He looked exactly like the type. A boy who would grow up to be a man married to a woman who would raise his beautiful children, three or five of them, would soon find himself facing a mid-life crisis. Bored and lost, he goes out to find himself---in the arms of another much younger, more beautiful woman. Finally finding what he has always been missing, he divorces his wife, blinded by the intense emotion he feels for the younger one.
He forgets--- they all forget that the youth are restless.
And he would soon find himself alone.
Watch out for the wordsmith. He comes in a distinct form. Hair unwashed for a day or two, beard long and over-grown; normally hunched with a hand underneath his chin, eyes luxuriously grazing through the pages of his book. In his bag a journal or a sketchpad, or maybe even both may always be found.
He is loyal to none but one: loneliness.
Beware of the wordsmith, his words will echo through the bowels of your mind after he has been long gone.
2. The Good-doer
He is perfect; the sort of fella that makes up every parent’s wet-dream. He would have graduated high school with honors, went home before his curfew, received a college-scholarship, and attends religious activities zealously.
You would see him for the first time in a congregation or talk of some sort, engaged in a deep conversation with a friend or two.
They might’ve been arguing about probabilities and theories; existential questions and what-not. You’d give him a second glance… or a third. You’d notice the book he holds and chat animatedly about it.
He’ll be amused, or in awe.
You won’t be quite sure which.
He’s the type who has never met a pretty girl who can hold intelligent conversation about books.

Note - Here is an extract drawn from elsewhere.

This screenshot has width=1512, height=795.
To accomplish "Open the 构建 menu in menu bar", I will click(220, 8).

Raised well, he treats women politely and correctly, through and through a gentleman. But he secretly demeans them.
Stay away from this sort.
He’s bound to marry a trophy: a lady of the same background, who knows nothing but to raise children.

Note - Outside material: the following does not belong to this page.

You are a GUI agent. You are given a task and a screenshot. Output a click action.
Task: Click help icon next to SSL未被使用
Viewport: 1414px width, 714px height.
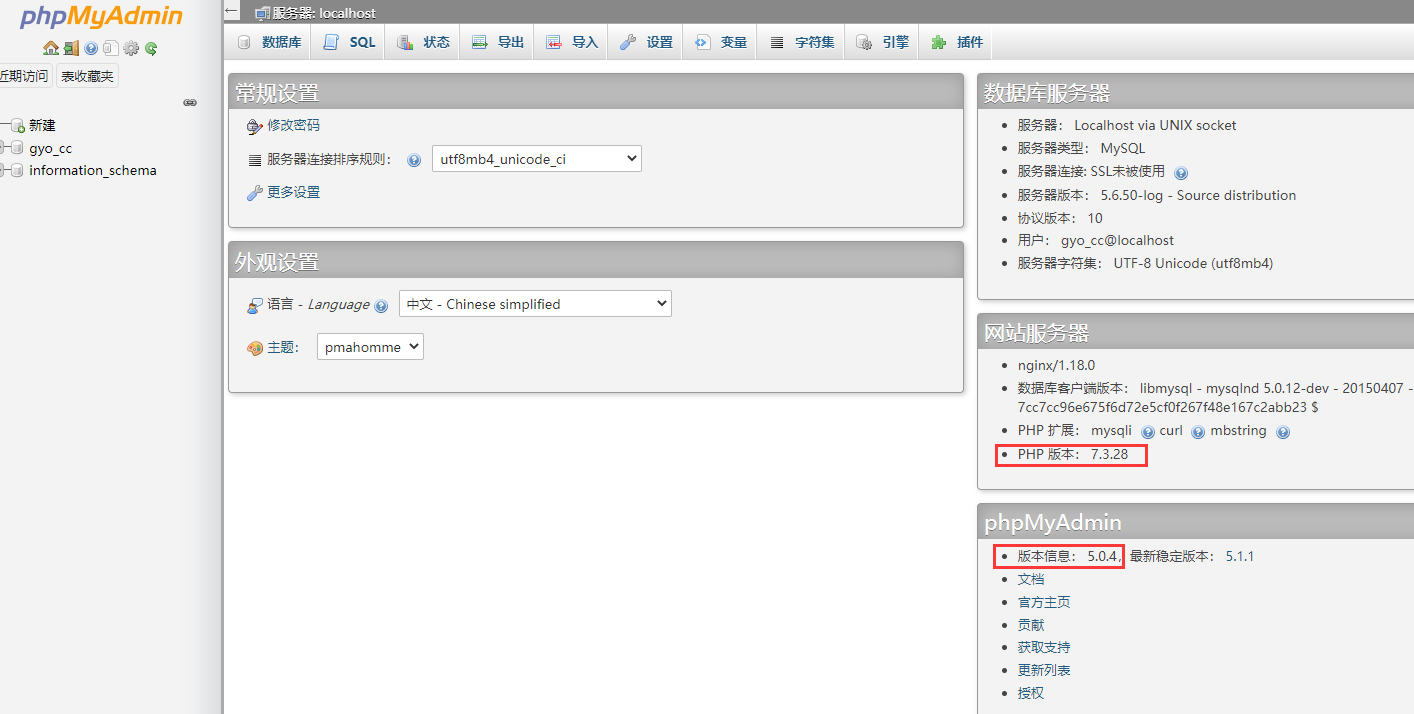1181,173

Five years down the road, you would see his picture-perfect family. They all happily walk out the doors of the church.
3. The Player
No. He is not a Casanova, not a smooth talker, not the Romeo. He is the man who never grew up. He is the one who is plagued with the Peter-pan syndrome, in constant need of stories and games. He will claim to need you—believe him. He does. Every baby needs its care-taker.

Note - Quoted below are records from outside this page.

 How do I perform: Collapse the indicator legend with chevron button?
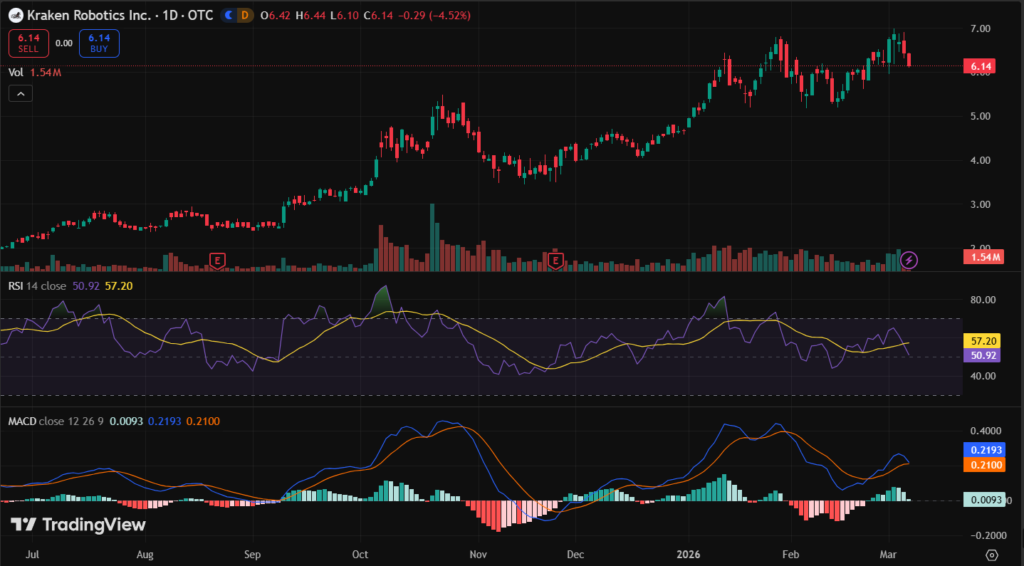pos(21,93)
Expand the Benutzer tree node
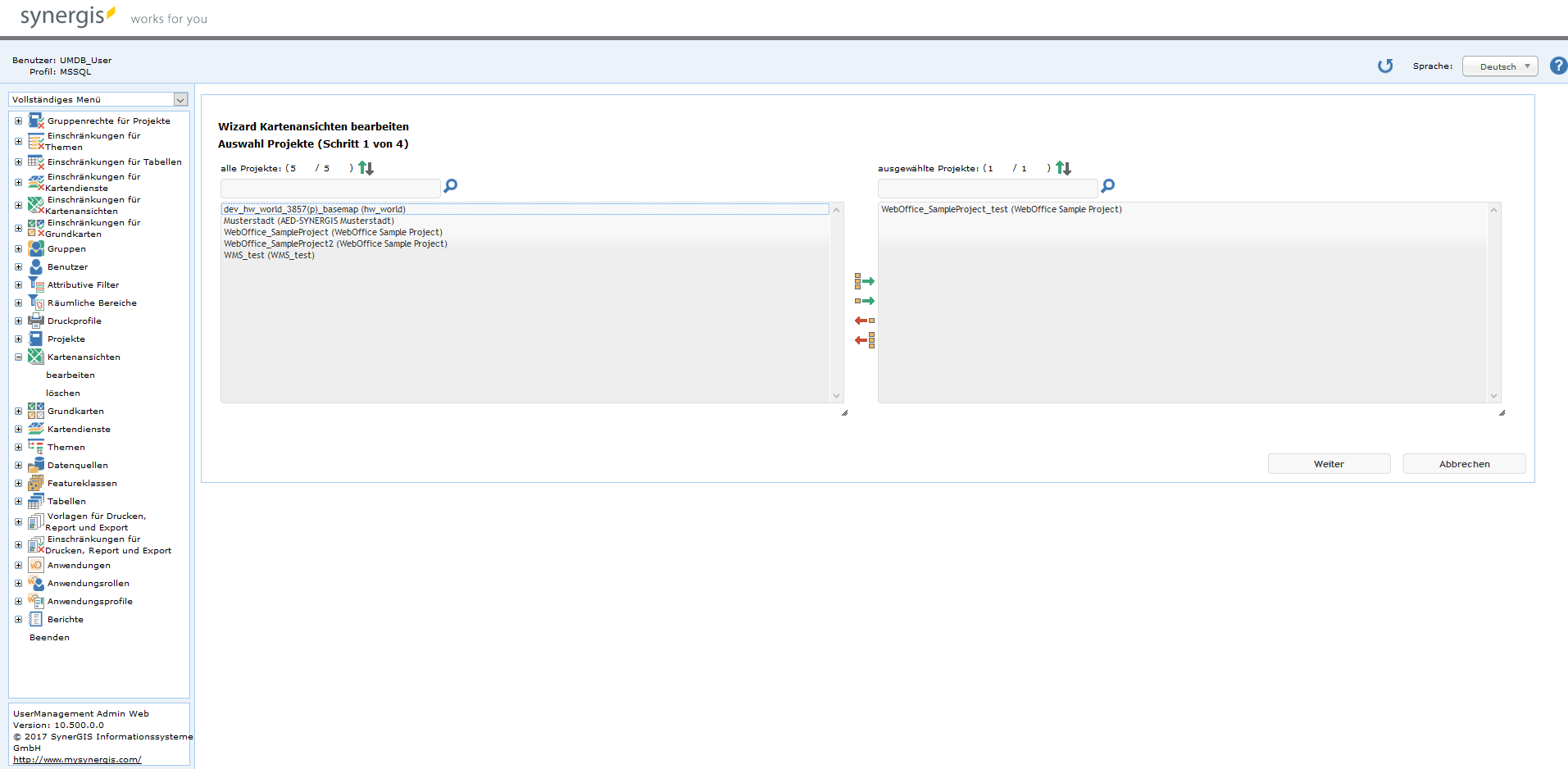Screen dimensions: 1568x769 (18, 267)
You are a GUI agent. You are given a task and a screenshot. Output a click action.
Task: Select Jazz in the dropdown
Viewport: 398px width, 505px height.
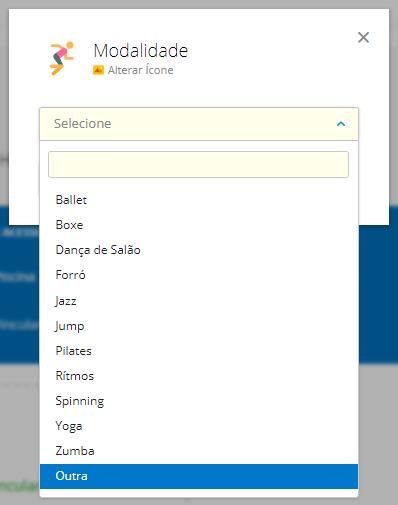[x=199, y=301]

You would want to be needed the way he needs you. You would want to worry and fuss after him but you will tire, the way all mothers do.
Soon, instead of being thankful, he will grow weary of you. He will isolate himself in the bedroom. Playing endlessly the games you have gifted him; emerging from his cave from time to time—only when he’s ***** or hungry—never when you need him.
Years would pass him by.
He’ll realize how sad and lonely he has become.
One day, they’ll find him cold dead on the bedroom floor.
4. The Seeker
He knows what he wants and makes sure he gets what he wants. A top-notch business man, a CEO of some company; grew up in a rich family. This man knows what he wants and makes sure he gets what he wants.
Be sure you can’t be bought.
Lock your heart, for there lies your treasure. Treasure this dragon will surely devour.
5. The Savior*
He has always been there since Day 1.
You had never noticed... till *it was too late.
It's not a poem, neither is it a short story.